• _DIRECTIONS FOR THIS TASK_
Every line with the string "arrow" must be copied from the entries below.

__________________________________________________

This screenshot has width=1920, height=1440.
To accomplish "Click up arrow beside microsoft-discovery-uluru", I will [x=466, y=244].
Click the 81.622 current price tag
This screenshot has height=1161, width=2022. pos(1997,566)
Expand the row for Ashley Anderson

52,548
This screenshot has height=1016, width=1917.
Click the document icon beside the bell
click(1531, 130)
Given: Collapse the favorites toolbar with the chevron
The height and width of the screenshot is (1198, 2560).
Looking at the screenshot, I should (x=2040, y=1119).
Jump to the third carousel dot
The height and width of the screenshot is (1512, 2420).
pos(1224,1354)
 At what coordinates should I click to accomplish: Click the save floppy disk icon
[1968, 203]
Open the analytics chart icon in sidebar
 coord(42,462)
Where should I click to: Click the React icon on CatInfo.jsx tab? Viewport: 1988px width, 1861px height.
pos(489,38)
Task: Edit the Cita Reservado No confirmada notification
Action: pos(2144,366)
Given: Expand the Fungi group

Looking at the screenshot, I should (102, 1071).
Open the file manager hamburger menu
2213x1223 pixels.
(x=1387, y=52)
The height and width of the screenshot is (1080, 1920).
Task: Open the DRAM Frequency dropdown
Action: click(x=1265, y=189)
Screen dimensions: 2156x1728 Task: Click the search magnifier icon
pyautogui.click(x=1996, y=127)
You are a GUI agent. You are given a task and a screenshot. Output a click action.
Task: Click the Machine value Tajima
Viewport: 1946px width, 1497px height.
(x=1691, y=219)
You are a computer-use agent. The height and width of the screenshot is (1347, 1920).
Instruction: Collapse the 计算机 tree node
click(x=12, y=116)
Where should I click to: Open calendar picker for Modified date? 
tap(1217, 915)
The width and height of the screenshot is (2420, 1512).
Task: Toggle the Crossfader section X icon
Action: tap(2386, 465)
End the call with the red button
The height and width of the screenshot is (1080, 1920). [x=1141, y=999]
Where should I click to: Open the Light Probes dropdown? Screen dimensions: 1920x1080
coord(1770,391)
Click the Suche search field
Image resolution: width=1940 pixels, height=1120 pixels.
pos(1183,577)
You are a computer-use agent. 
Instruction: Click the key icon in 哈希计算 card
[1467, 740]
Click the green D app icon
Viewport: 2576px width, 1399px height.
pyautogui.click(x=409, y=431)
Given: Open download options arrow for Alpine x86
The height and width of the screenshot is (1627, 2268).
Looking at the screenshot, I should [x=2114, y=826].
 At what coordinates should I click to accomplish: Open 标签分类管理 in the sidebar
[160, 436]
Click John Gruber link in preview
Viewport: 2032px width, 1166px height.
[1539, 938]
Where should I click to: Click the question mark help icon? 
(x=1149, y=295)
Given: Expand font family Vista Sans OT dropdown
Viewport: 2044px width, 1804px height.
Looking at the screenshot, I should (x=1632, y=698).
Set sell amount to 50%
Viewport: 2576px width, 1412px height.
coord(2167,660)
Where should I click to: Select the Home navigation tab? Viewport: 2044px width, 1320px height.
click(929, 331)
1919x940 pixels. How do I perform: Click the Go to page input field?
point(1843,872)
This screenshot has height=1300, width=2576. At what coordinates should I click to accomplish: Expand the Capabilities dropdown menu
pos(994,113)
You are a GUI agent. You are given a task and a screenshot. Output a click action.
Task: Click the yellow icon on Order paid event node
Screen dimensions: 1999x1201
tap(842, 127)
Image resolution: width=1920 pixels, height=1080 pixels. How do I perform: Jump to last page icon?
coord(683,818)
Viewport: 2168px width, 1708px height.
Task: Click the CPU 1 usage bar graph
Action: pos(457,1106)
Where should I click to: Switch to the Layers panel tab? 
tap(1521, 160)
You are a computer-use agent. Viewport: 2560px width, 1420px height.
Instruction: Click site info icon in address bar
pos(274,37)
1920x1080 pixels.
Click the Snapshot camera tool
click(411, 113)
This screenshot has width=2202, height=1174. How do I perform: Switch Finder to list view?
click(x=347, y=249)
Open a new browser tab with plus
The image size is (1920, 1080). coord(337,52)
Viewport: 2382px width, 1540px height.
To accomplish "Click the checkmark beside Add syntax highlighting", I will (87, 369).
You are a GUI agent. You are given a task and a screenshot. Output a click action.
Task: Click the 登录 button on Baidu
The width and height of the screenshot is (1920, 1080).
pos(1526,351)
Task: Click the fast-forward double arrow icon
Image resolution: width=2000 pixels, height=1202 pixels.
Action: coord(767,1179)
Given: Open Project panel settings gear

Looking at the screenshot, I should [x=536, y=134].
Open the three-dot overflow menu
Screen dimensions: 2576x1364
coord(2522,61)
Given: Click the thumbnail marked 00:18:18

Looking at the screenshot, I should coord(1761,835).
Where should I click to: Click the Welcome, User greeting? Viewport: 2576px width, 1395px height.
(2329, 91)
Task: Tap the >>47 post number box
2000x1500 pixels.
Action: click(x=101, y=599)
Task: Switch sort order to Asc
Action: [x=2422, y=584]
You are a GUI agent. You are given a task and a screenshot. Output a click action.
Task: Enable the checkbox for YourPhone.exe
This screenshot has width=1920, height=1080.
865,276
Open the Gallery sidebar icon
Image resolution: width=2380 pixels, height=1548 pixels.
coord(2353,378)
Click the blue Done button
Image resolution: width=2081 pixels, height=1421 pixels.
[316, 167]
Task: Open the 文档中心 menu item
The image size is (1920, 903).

__________________________________________________

• _YOUR RESPONSE_
To accomplish "Click up arrow beside microsoft-discovery-uluru", I will [x=466, y=244].
Given: Open download options arrow for Alpine x86
Task: Click the fast-forward double arrow icon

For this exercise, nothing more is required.